__Data under study__

- Opening Delimiter -

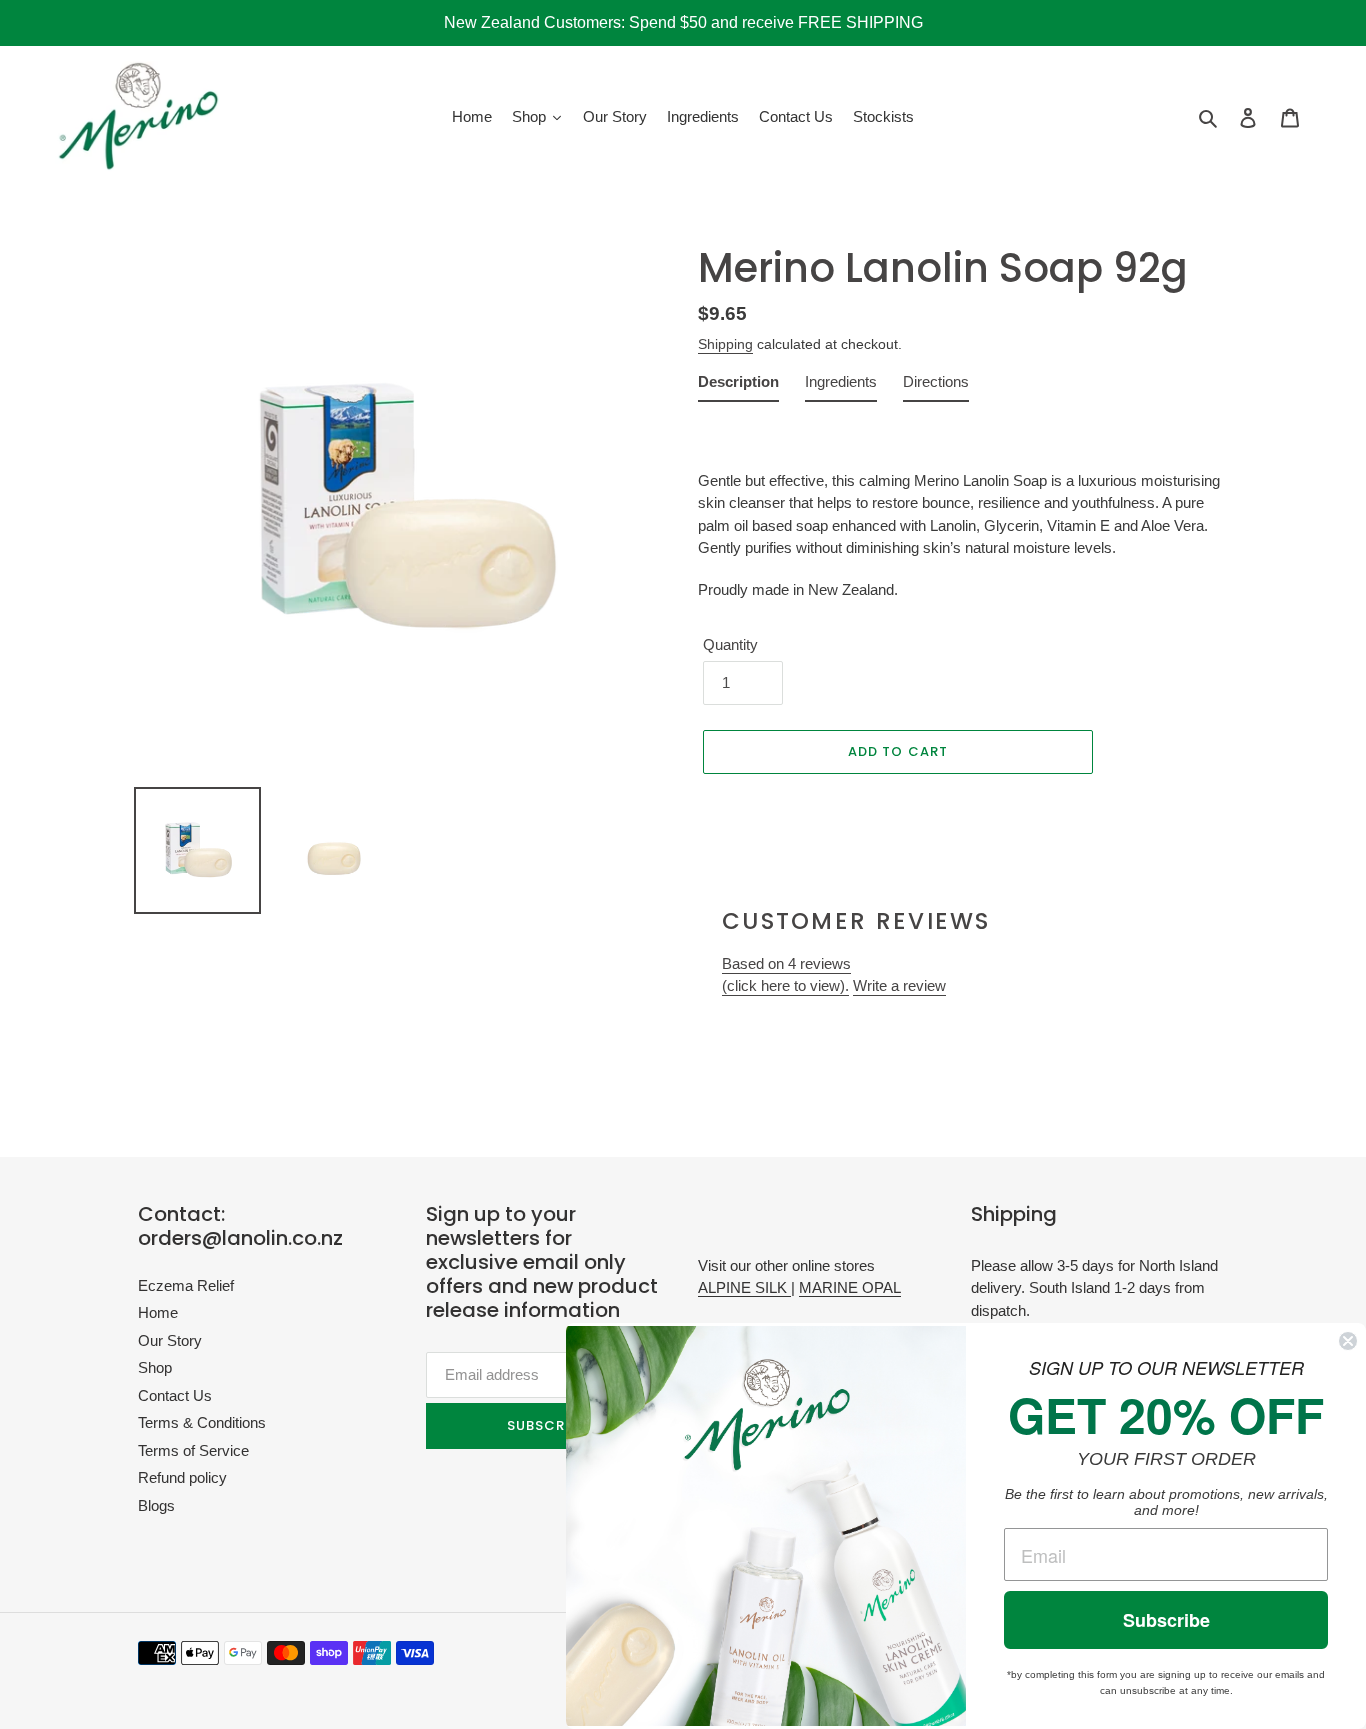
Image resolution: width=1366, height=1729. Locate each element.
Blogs (156, 1505)
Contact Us (175, 1395)
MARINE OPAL (850, 1287)
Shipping (725, 344)
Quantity (730, 644)
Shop (155, 1367)
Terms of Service (193, 1450)
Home (158, 1312)
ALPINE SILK (744, 1287)
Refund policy (182, 1477)
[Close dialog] (1348, 1341)
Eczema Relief (186, 1285)
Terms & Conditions (202, 1422)
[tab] (738, 386)
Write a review (899, 985)
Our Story (170, 1340)
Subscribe (1166, 1620)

- Closing Delimiter -

__Task directions__
Having found the line with "Shop (155, 1367)", transcribe it and each line after it to the end of the entries, with no other lines.

__Solution for this problem__
Shop (155, 1367)
Terms of Service (193, 1450)
Home (158, 1312)
ALPINE SILK (744, 1287)
Refund policy (182, 1477)
[Close dialog] (1348, 1341)
Eczema Relief (186, 1285)
Terms & Conditions (202, 1422)
[tab] (738, 386)
Write a review (899, 985)
Our Story (170, 1340)
Subscribe (1166, 1620)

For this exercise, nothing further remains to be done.